— START —

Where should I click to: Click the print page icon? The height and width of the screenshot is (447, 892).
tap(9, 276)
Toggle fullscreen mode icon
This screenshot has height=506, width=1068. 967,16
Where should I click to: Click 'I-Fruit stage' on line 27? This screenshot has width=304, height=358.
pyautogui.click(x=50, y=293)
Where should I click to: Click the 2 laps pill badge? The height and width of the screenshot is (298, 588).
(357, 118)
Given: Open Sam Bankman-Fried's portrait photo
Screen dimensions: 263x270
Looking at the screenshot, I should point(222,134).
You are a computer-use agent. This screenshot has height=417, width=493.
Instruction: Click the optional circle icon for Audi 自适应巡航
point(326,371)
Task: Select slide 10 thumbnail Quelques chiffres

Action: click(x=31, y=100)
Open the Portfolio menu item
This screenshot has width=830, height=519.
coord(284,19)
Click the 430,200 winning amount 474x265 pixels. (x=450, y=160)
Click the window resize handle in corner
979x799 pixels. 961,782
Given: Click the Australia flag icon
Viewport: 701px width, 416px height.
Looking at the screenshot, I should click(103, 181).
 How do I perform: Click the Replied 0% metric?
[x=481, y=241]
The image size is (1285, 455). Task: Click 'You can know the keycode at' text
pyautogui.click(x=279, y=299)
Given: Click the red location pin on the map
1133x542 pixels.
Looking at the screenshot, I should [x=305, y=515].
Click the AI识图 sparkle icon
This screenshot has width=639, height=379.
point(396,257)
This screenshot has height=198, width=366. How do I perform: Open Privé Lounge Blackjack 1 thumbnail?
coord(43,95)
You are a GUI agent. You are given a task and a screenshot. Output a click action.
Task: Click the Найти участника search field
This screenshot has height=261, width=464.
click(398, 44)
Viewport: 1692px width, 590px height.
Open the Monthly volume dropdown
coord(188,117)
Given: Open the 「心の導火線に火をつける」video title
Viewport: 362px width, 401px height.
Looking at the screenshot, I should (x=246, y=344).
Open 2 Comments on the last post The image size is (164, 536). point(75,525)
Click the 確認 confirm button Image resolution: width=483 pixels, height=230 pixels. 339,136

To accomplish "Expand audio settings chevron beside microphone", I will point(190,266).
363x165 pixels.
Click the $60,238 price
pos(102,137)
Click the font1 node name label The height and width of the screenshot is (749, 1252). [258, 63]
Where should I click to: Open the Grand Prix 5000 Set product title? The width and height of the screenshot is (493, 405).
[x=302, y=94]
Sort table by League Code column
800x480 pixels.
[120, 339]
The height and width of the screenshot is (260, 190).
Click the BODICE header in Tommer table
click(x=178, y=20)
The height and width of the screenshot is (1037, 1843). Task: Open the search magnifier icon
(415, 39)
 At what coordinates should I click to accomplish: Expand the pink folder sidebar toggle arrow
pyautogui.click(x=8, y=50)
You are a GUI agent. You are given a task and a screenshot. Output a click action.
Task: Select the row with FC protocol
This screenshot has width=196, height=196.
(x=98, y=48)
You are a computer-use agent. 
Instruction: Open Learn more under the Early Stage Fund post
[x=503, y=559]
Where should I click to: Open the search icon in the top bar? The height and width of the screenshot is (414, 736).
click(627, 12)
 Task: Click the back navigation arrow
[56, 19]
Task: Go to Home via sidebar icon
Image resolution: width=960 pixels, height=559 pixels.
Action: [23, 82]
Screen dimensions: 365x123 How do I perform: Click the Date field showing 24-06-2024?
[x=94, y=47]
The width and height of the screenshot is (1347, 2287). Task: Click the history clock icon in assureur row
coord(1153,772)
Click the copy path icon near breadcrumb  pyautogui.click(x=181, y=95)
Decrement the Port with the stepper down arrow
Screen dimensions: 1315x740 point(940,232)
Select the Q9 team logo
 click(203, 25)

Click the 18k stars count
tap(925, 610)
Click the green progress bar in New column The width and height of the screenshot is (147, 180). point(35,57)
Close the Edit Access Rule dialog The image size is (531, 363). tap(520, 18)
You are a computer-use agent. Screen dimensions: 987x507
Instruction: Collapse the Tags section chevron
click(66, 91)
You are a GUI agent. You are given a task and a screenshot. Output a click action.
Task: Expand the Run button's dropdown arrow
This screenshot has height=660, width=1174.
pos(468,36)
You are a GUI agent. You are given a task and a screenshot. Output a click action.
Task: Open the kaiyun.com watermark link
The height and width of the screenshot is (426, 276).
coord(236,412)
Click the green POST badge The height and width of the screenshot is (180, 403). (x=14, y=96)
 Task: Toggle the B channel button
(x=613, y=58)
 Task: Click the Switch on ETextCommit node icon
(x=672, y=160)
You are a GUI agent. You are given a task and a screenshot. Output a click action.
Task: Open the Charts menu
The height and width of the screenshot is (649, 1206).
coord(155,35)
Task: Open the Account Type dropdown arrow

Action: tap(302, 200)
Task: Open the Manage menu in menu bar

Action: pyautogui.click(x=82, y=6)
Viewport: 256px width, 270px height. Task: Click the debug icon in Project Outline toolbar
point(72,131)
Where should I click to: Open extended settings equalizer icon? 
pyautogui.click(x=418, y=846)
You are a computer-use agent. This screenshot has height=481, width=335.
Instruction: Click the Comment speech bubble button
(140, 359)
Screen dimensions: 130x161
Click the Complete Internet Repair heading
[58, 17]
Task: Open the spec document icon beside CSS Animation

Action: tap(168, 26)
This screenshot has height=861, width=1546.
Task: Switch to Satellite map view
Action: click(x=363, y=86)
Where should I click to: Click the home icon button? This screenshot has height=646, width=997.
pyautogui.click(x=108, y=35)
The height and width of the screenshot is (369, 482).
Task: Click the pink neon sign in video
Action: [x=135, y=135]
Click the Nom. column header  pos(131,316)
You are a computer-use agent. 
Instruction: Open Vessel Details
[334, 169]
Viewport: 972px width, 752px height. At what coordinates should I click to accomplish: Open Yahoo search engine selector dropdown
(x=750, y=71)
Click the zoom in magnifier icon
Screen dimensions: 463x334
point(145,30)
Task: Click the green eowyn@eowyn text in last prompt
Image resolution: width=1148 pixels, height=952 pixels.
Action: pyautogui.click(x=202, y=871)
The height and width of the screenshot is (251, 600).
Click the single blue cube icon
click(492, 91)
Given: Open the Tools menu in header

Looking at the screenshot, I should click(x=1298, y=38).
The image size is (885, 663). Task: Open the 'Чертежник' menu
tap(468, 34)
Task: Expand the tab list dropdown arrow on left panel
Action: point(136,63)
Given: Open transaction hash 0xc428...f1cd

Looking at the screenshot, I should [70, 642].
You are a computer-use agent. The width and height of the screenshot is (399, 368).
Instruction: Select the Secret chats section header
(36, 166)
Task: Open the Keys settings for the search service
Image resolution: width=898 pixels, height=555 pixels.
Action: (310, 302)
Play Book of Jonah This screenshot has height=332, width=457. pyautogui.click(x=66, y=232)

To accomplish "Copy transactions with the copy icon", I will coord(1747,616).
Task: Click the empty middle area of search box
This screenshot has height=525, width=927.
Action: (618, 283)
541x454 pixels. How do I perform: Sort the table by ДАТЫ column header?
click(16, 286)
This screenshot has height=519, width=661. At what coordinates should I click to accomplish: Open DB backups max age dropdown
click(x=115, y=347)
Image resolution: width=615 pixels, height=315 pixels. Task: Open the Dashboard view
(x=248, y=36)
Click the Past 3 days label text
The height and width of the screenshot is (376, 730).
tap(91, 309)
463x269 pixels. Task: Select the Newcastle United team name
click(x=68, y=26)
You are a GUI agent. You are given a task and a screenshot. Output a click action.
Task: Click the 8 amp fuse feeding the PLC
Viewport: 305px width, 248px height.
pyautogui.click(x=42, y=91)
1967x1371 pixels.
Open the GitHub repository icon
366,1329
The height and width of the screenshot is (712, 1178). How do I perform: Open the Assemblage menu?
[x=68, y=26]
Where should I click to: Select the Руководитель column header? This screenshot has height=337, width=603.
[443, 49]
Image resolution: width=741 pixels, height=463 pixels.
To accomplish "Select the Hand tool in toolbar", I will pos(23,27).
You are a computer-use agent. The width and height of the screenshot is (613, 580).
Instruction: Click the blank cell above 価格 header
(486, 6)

— END —

Rewrite the stretch from the start of the records through the line containing "pos(102,137)", replacing "Where should I click to" with "Which spot should I click to" and leaving everything else unchanged.

Which spot should I click to: Click the print page icon? The height and width of the screenshot is (447, 892).
tap(9, 276)
Toggle fullscreen mode icon
This screenshot has height=506, width=1068. 967,16
Which spot should I click to: Click 'I-Fruit stage' on line 27? This screenshot has width=304, height=358.
pyautogui.click(x=50, y=293)
Which spot should I click to: Click the 2 laps pill badge? The height and width of the screenshot is (298, 588).
(357, 118)
Given: Open Sam Bankman-Fried's portrait photo
Screen dimensions: 263x270
Looking at the screenshot, I should point(222,134).
You are a computer-use agent. This screenshot has height=417, width=493.
Instruction: Click the optional circle icon for Audi 自适应巡航
point(326,371)
Task: Select slide 10 thumbnail Quelques chiffres

Action: click(x=31, y=100)
Open the Portfolio menu item
This screenshot has width=830, height=519.
coord(284,19)
Click the 430,200 winning amount 474x265 pixels. (x=450, y=160)
Click the window resize handle in corner
979x799 pixels. 961,782
Given: Click the Australia flag icon
Viewport: 701px width, 416px height.
Looking at the screenshot, I should click(103, 181).
 How do I perform: Click the Replied 0% metric?
[x=481, y=241]
The image size is (1285, 455). Task: Click 'You can know the keycode at' text
pyautogui.click(x=279, y=299)
Given: Click the red location pin on the map
1133x542 pixels.
Looking at the screenshot, I should [x=305, y=515].
Click the AI识图 sparkle icon
This screenshot has width=639, height=379.
point(396,257)
This screenshot has height=198, width=366. How do I perform: Open Privé Lounge Blackjack 1 thumbnail?
coord(43,95)
You are a GUI agent. You are given a task and a screenshot. Output a click action.
Task: Click the Найти участника search field
This screenshot has height=261, width=464.
click(398, 44)
Viewport: 1692px width, 590px height.
Open the Monthly volume dropdown
coord(188,117)
Given: Open the 「心の導火線に火をつける」video title
Viewport: 362px width, 401px height.
Looking at the screenshot, I should (x=246, y=344).
Open 2 Comments on the last post The image size is (164, 536). point(75,525)
Click the 確認 confirm button Image resolution: width=483 pixels, height=230 pixels. 339,136

To accomplish "Expand audio settings chevron beside microphone", I will point(190,266).
363x165 pixels.
Click the $60,238 price
pos(102,137)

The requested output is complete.